Amy Goodman: A Force More Powerful in Jefferson County, Colo.
“Don’t make history a mystery” read one of the signs at a rally in Jefferson County, Colo. High-school students in this suburban district, referred to locally as “JeffCo,” have been walking out of class en masse this past week, protesting the planned censorship of the district’s Advanced Placement (AP) United States history curriculum by the local school board. The board proposed a committee that would review the course, and others, adding material to “promote citizenship, patriotism, essentials and benefits of the free-market system, respect for authority and respect for individual rights,” as well as eliminating anything the board thought could “encourage or condone civil disorder, social strife or disregard of the law.” The student walkout coincided with several days of “sick-outs” by teachers. Ironically, the school board’s attempts to stifle teaching about the history of protest in the United States has provoked a growing protest movement. [..]
The power of school boards is often underestimated. “I’ve been paying attention to the school board for the past year, and I have been increasingly concerned about what’s been going on,” Ashlyn Maher told me. She is a senior at Chatfield High School who helped organize the student walkouts. Civil disobedience has a long and storied role in U.S. history. The Declaration of Independence itself, so cherished by conservatives and progressives alike, instructs “Governments are instituted among Men, deriving their just powers from the consent of the governed … That whenever any Form of Government becomes destructive of these ends, it is the Right of the People to alter or to abolish it.” Maher says that disobedience is “the foundation of our country. I took AP U.S. history myself, and all I was presented with were the facts. And then I made the opinions based on those facts. I was never told what to think.”

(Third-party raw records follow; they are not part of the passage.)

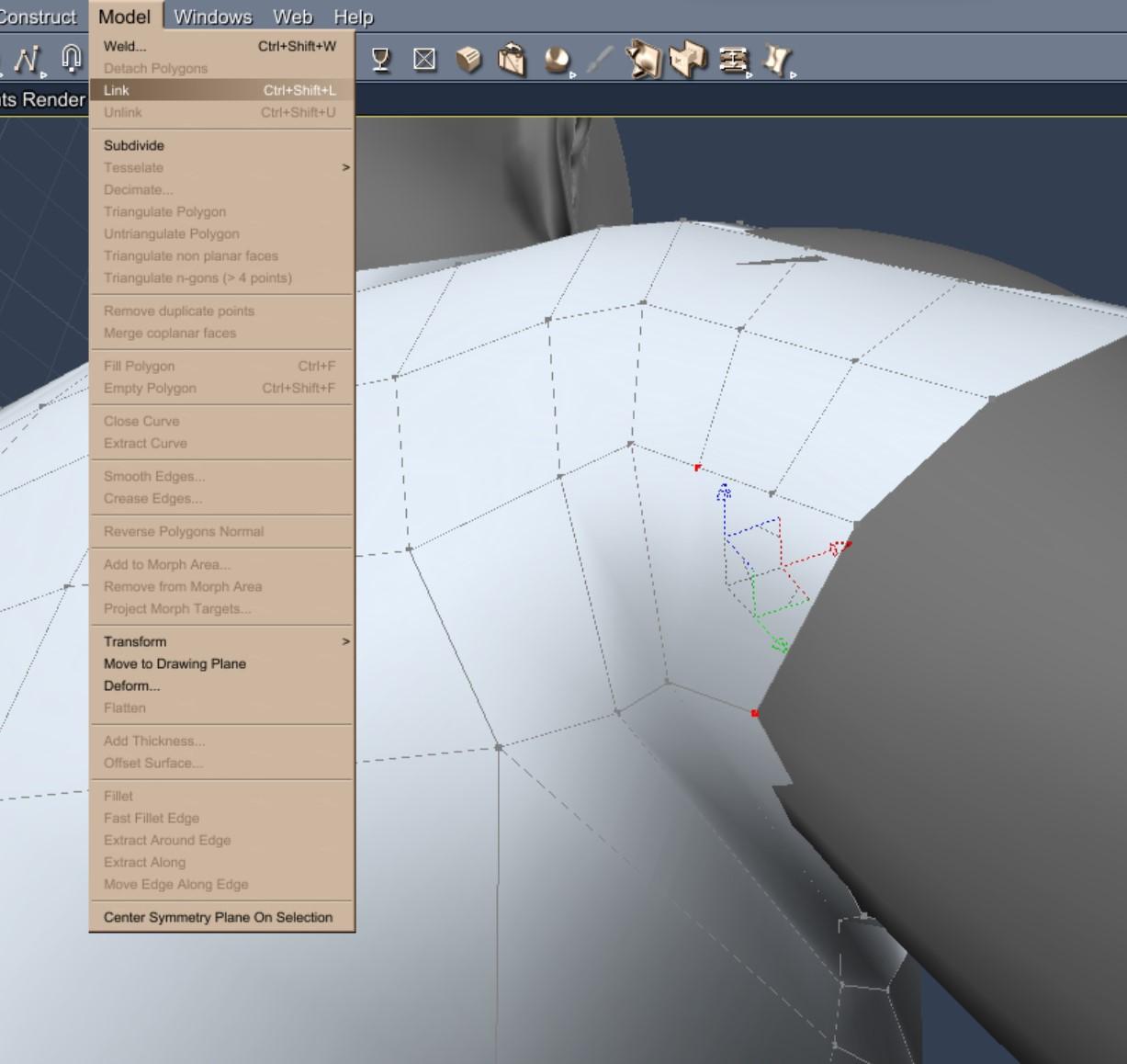Open the Deform... dialog entry
Screen dimensions: 1127x1064
pos(131,685)
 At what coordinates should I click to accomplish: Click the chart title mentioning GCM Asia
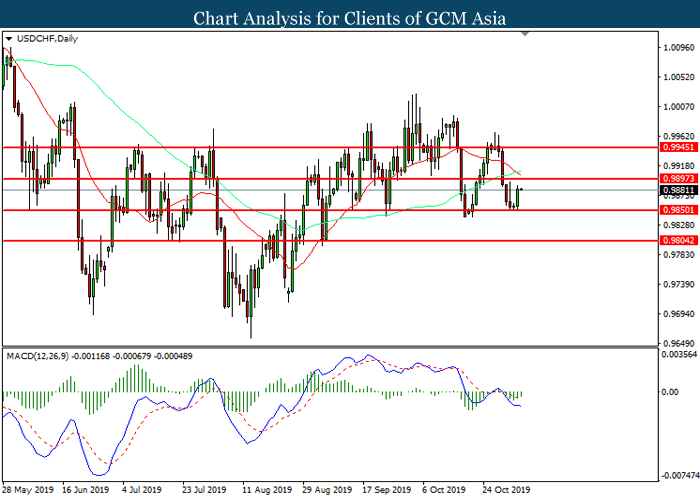[350, 17]
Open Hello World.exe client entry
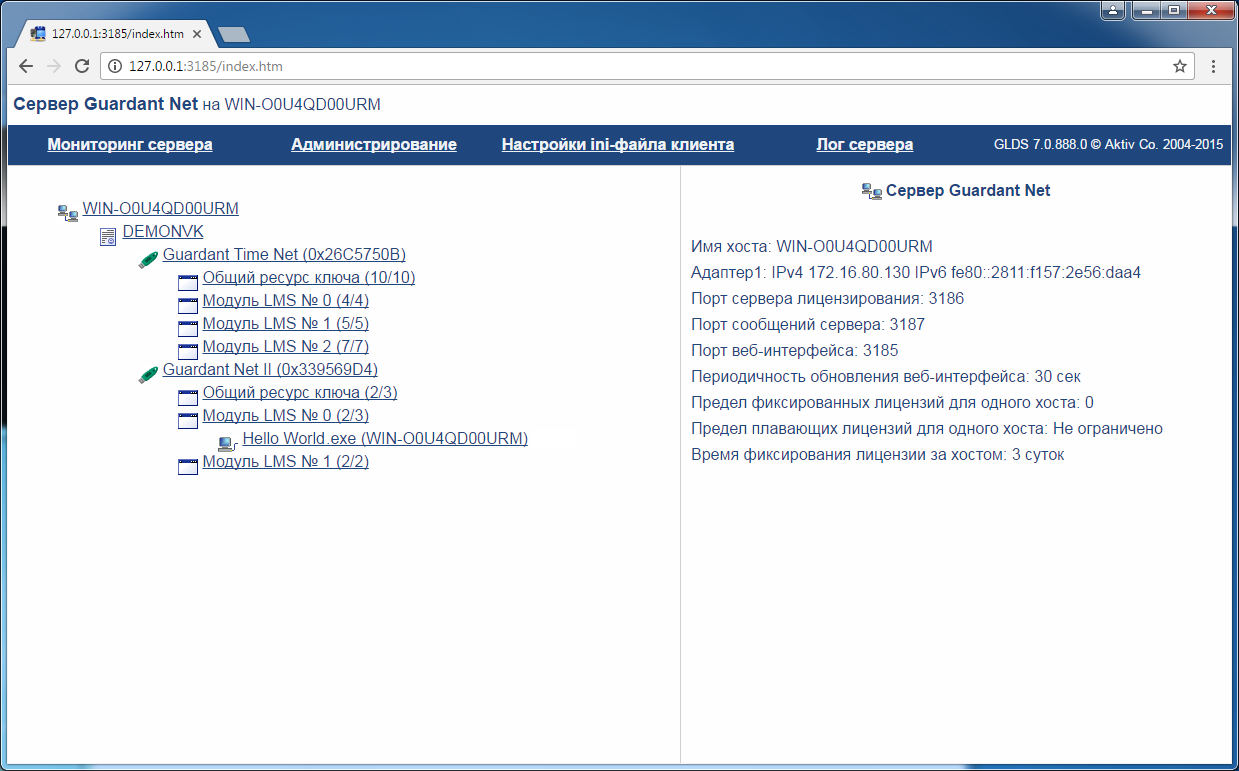This screenshot has height=771, width=1239. click(x=385, y=439)
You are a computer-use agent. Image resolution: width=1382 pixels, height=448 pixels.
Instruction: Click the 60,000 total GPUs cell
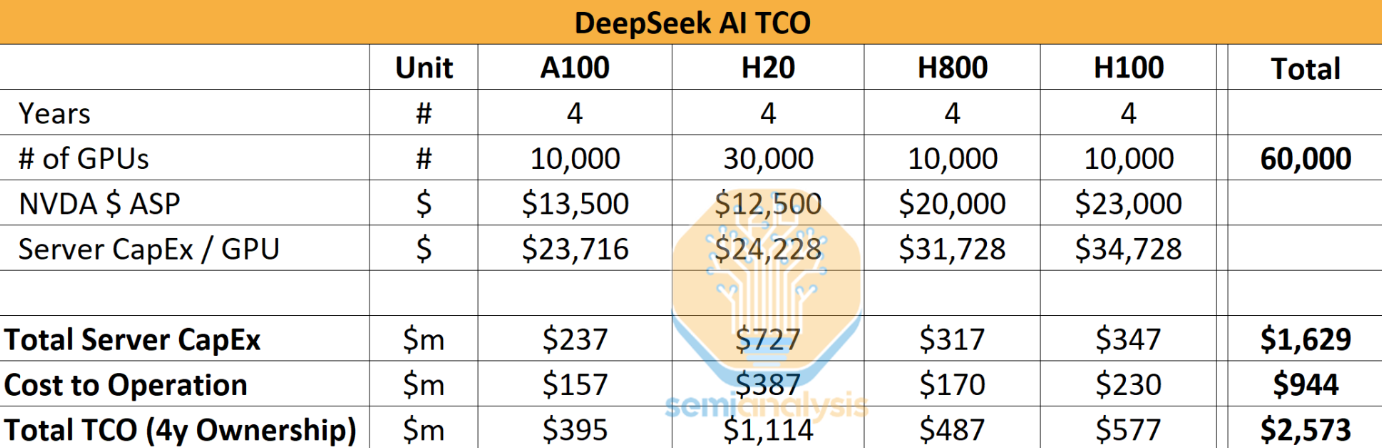[1305, 159]
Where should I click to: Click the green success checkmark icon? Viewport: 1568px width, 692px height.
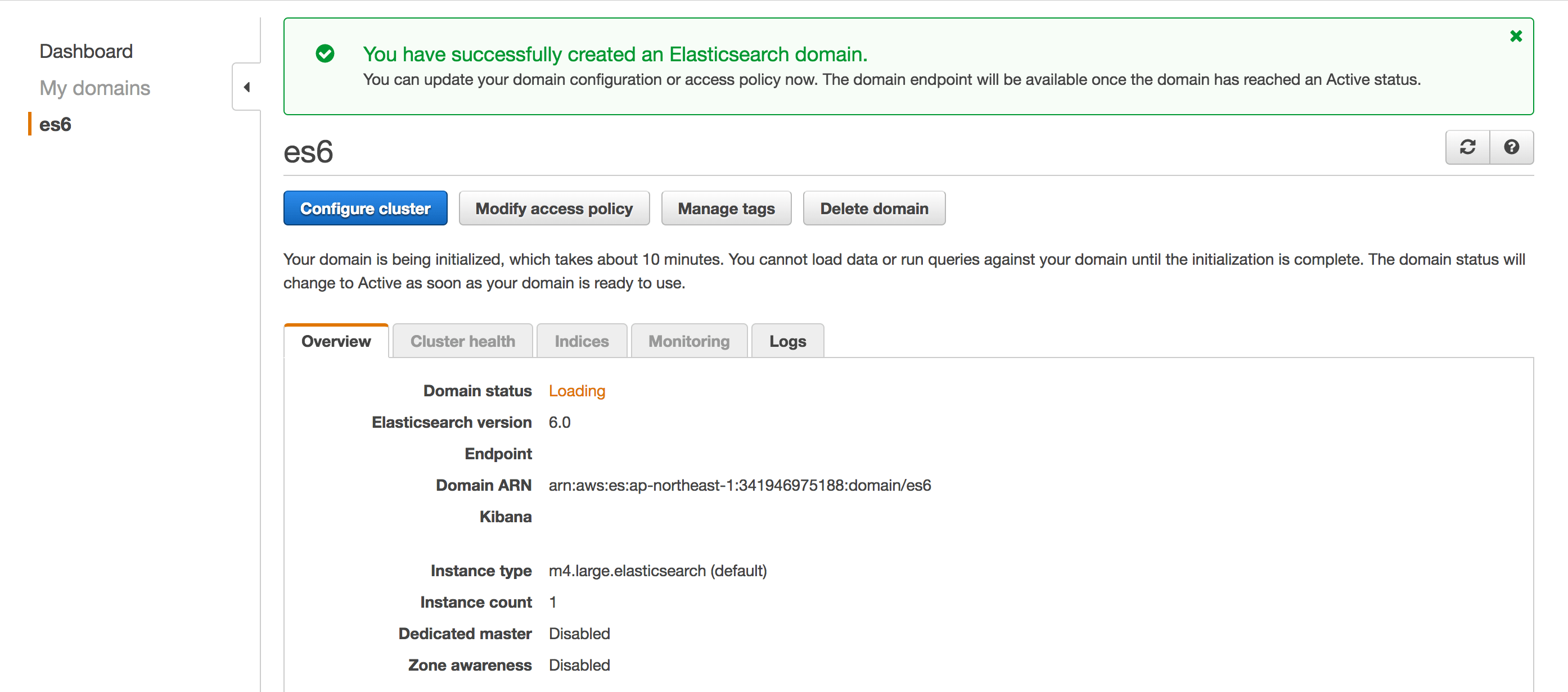pyautogui.click(x=326, y=54)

Thor Benson: Shrinking the Global Income Gap
John Steinbeck allegedly once said: “Socialism never took root in America because the poor see themselves not as an exploited proletariat but as temporarily embarrassed millionaires.”
That’s part of what activists like the Occupy movement see as the problem in this country today. Americans have been jailed and abused, as we saw in the case of Cecily McMillan, in their efforts to bring the issue of income inequality into the spotlight. Ever since the Occupy movement amplified the battle cry of the 99 percent, the country has been appraised of the fact that a small group of people, to whom we refer as the 1 percent, controls almost 40 percent of the wealth in the U.S. The Fight for $15 movement is still going strong among employees of fast-food restaurants and other low-paid workers, and the debate doesn’t seem likely to go away anytime soon.